For the Falcons’ personnel men, this time of the year is like Christmas.
Some of the scouts have been on the road for about 200 days trying to find more talent for the defending NFC champions. With all of the information gathered, the Falcons are considering their options heading into the NFL draft, which runs Thursday through Sunday in Philadelphia.
“We have a few more days to continue to massage the board, and we’ll be ready to go,” Falcons general manger Thomas Dimitroff said.
While the Falcons were making their run to the Super Bowl, the scouts were criss-crossing the country double-checking their information on the draft class.
“(Assistant general manager) Scott Pioli and (director of college scouting) Steve Szabo have done a heck of a job teeing up the college draft for (coach) Dan (Quinn) and I to really move forward on it and really focus,” Dimitroff said. “They (moved) us in the right direction and did a fantastic job.”
Quinn enjoys going to the scouting side of the football operation.
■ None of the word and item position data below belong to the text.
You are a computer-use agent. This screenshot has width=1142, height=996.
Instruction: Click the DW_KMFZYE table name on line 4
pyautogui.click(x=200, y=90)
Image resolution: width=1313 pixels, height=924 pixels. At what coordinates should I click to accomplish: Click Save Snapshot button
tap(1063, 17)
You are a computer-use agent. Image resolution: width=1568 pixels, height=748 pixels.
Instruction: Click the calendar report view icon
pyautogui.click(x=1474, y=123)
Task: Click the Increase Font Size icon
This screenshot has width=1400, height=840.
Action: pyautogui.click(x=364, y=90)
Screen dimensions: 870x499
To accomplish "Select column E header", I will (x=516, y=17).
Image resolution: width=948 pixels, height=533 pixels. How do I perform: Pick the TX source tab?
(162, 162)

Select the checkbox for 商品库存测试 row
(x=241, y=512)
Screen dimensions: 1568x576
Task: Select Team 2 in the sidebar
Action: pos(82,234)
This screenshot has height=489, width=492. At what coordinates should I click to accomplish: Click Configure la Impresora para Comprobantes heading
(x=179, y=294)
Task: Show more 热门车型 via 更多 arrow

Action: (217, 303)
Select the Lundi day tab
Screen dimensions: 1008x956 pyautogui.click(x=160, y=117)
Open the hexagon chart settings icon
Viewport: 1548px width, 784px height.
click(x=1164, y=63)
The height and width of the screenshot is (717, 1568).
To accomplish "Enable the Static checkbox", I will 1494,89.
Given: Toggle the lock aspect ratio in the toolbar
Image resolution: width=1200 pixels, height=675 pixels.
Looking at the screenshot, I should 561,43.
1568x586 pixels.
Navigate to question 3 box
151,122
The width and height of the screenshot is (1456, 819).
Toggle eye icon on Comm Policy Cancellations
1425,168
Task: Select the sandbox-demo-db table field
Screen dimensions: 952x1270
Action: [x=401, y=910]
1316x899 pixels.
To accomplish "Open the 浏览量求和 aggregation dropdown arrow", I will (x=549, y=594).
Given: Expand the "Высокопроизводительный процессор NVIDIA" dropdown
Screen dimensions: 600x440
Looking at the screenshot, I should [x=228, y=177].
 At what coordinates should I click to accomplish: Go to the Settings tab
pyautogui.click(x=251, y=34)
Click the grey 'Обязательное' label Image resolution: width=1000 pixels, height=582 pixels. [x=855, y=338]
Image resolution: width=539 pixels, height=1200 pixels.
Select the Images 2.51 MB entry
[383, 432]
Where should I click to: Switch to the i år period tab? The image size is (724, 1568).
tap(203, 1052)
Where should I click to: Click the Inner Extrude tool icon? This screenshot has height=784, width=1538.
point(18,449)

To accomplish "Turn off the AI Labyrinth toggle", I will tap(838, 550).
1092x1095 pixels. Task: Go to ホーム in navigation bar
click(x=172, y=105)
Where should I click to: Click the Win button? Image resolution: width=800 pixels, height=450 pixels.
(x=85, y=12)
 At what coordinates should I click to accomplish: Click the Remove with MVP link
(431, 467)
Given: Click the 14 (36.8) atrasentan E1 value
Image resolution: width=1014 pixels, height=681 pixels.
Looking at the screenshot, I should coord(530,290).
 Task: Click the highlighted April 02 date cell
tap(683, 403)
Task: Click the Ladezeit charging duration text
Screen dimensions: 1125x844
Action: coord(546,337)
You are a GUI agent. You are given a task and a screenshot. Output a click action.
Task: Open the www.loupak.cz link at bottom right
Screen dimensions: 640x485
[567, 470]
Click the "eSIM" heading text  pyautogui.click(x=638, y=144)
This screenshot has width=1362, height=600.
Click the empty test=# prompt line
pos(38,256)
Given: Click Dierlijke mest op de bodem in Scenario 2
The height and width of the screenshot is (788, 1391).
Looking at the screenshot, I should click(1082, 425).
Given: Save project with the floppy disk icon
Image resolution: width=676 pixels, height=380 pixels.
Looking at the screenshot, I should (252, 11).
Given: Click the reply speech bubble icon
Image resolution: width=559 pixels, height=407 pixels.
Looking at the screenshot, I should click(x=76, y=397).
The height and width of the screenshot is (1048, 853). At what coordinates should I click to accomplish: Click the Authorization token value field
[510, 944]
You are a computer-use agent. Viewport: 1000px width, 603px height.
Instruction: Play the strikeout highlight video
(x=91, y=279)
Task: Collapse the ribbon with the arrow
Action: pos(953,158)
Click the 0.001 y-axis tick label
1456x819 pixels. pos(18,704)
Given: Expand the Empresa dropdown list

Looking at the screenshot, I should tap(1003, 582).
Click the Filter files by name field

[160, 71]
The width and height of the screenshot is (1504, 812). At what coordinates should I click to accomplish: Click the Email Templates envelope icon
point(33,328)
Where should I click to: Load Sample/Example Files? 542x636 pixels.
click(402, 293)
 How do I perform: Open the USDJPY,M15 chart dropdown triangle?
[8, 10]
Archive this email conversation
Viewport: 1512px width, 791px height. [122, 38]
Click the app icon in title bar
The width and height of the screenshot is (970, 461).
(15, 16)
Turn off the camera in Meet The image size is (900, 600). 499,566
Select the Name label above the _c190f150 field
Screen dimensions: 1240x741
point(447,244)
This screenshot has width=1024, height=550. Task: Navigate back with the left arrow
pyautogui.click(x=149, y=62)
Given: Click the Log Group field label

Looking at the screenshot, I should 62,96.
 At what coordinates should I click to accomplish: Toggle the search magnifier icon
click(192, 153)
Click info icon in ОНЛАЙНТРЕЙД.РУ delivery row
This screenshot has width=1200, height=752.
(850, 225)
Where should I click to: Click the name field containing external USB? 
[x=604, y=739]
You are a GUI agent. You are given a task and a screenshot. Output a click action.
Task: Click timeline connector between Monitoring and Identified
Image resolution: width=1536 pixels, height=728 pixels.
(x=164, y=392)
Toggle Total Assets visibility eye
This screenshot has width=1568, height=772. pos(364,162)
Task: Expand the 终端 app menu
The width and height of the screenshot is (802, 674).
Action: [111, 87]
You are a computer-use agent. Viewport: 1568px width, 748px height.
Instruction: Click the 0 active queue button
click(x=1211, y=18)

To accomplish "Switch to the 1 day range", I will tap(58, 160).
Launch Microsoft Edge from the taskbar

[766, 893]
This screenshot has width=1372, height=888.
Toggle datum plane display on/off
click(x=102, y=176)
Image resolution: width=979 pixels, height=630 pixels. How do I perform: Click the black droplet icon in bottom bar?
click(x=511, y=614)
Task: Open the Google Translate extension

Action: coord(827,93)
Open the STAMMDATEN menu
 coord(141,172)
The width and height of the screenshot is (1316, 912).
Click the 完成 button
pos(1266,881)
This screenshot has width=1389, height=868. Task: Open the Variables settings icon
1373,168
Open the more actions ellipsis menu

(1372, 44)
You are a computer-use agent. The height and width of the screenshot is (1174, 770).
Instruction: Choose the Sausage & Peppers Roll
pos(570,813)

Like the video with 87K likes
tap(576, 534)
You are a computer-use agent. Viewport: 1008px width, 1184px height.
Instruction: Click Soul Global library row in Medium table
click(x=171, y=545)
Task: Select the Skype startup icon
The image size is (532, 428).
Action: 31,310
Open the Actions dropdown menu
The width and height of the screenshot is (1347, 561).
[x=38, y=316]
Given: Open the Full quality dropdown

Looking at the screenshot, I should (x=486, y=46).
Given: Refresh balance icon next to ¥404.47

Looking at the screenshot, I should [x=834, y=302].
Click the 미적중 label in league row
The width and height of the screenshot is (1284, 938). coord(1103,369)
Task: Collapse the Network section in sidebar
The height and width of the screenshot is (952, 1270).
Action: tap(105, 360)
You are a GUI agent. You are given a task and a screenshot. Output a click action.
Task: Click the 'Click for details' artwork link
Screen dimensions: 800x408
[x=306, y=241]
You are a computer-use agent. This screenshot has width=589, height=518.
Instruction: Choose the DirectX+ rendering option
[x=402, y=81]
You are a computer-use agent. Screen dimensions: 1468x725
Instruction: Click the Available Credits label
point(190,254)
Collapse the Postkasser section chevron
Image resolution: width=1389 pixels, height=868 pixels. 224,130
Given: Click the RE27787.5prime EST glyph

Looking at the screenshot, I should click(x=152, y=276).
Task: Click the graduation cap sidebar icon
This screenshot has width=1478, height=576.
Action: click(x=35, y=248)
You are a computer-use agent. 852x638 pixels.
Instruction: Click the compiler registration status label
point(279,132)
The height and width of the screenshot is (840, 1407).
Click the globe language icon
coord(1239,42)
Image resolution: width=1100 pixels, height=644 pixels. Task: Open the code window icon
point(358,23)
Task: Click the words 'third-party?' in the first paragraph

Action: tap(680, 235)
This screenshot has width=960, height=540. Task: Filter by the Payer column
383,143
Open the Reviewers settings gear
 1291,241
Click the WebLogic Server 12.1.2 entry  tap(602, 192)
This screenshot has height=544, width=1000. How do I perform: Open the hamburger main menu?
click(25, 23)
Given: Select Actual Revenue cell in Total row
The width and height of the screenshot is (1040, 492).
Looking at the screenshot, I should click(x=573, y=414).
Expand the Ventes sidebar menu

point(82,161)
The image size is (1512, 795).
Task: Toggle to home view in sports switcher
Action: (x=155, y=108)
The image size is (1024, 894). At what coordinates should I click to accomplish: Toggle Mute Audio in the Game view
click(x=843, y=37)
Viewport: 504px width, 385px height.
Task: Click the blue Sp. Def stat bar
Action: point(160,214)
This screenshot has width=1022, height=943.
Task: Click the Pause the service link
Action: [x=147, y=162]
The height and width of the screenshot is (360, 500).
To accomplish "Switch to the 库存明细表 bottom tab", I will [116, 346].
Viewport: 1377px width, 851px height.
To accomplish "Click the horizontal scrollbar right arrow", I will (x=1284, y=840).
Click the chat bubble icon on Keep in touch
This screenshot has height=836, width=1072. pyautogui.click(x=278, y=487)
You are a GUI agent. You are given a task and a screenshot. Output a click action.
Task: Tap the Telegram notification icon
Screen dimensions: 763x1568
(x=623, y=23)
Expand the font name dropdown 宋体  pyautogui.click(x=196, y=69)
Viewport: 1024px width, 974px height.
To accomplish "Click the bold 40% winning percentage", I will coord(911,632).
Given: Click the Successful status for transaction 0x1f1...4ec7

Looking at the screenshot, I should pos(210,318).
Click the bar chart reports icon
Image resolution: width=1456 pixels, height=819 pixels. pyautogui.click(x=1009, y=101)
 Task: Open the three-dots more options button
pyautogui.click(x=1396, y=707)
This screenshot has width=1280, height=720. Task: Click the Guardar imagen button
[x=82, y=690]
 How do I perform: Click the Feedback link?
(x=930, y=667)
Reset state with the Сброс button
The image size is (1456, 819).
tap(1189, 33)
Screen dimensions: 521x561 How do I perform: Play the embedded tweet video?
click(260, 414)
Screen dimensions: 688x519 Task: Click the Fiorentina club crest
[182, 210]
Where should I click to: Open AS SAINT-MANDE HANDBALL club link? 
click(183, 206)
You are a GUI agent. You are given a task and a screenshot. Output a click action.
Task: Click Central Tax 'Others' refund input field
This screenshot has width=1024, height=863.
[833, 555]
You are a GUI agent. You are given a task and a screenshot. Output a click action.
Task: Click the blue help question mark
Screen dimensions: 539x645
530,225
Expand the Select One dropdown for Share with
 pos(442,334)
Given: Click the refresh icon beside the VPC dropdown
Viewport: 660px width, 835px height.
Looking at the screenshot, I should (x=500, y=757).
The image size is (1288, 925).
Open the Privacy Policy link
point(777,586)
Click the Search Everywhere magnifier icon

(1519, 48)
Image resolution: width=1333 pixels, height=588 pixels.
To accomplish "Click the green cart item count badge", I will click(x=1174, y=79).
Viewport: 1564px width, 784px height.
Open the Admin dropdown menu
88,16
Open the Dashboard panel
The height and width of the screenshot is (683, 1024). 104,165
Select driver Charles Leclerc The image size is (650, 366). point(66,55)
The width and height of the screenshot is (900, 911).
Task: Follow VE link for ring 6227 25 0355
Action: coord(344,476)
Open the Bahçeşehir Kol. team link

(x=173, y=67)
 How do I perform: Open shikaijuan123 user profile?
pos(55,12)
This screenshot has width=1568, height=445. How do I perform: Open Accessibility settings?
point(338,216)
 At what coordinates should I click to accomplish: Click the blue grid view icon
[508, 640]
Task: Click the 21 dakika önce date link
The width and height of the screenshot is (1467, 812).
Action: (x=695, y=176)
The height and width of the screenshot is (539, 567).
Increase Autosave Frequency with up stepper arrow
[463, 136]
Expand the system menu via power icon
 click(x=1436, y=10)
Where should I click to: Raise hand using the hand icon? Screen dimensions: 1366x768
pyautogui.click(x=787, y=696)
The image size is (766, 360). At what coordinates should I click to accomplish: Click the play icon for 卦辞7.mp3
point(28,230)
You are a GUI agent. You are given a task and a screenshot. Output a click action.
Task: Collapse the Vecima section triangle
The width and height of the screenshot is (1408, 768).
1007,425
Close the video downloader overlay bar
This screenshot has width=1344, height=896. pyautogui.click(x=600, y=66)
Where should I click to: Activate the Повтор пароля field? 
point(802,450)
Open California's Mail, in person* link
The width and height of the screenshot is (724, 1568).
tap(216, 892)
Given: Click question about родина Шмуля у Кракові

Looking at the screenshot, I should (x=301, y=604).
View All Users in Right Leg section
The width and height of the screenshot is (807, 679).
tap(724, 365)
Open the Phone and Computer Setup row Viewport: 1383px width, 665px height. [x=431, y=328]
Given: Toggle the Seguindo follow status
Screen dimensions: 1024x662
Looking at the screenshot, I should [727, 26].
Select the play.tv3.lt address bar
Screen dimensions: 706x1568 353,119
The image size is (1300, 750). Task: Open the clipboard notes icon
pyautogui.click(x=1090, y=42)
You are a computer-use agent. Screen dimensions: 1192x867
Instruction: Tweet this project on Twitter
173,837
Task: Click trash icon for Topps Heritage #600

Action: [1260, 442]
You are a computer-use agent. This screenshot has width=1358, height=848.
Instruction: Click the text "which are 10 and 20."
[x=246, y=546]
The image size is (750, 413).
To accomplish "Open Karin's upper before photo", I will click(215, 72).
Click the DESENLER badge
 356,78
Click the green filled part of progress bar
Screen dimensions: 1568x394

He’s been able to clearly communicate to the personnel staff the type of players that he covets.
“The connection between the personnel staff and the coaching staff was one that I’d hope to see grow stronger and stronger,” Quinn said. “We’ve added some new coaches into that mix. To see that connection take place both at the combine and here in the office has been great.”
Here’s a look at the five players who are on the Falcons’ radar screen:
Charles Harris, DE. He is 6-foot-3, 253 pounds and played at Missouri. He made 61 tackles, 12 tackles for a loss, nine sacks, two passes batted and two forced fumbles in 2016 for the Tigers. Harris had one of his better games against Georgia, when he had seven tackles and three sacks.
Harris, who had a private workout with the Falcons, will not be available at 31. The Falcons must trade up to get him.
Harris has that quick-first step that Quinn likes to see in his pass rushers.
“I just thank God, just natural ability,” Harris said. “To come out of that stance over and over and over in practice. That was our warmup — to come out of that stance.”
Harris is the latest in a recent line of Mizzou pass rushers to go to the NFL.
“That’s why I developed so quickly because I had Shane Ray, I had Markus Golden and I had Kony Ealy,” Harris said. “I had those guys telling me (what to do) every single day in practice.”
Jabrill Peppers, S. He's 5-11, and 213 pounds. There is some controversy around Peppers because of a diluted drug test at the combine.
His agents contend that he was heavily hydrating at the combine because he flew in from San Diego and had to work out with the linebackers and defensive backs, drinking eight to 10 bottles of water a day. They noted that he never failed a drug test at Michigan.
“There is no question in the field of doping control that one of the things that has be done when you give an urine sample as an athlete, the athletes are working hard and losing fluids,” said Dr. Bert Mandelbaum, an orthopedic surgeon and co-chair of medical affairs at Kerlan-Jobe Institute in Los Angeles. “They are drinking a lot and rehydrating. Their urine gets very diluted. There is a limit below which the sample is not good, and it’s not acceptable. So the dilute-urine thing can be a very circular discussion in general for all athletes and all time because of that.”
Peppers believes he can play safety in the NFL. The Falcons believe he has the size to play strong safety and speed to play free safety.
“But the bottom line is I’m a ballplayer, and I’m a hell of a ballplayer,” Peppers said.
The Falcons also have scouted Washington safety Budda Baker, who projects as a pick late in the first round or early in the second.
Forrest Lamp, RG. He played mostly left tackle at Western Kentucky, but because of his short arms (32 1/4 inches), he's considered an NFL guard.
He lifted 225 pounds 34 times and fits the Falcons’ outside zone-blocking scheme. He may go to the Dolphins, who have the 22nd pick in the draft.
Jordan Willis, DE. He's is 6-3, 255 and racked up 26 sacks over his career. He had 11.5 last season for Kansas State.
He played exclusively on the left side of the line in college. He’d have to make the switch to the right side with the Falcons.
Willis had the best 10-yard split (1.53 seconds) and three-cone drill (6.85) of any of the defensive linemen at the combine. Those times suggest he has a quick burst and the ability to move fast in tight spaces.
T.J. Watt, OLB/DE. He's 6-4 and 252 and the younger brother of NFL players J.J. Watt (three-time defensive player of the year) and Derek Watt (Chargers' fullback).
Watt, a converted tight end, thrived for one season in Wisconsin’s 3-4 defense, when he finished with 63 tackles, 11.5 sacks, 15.5 tackles for loss and two forced fumbles last season. Watt needs to get stronger.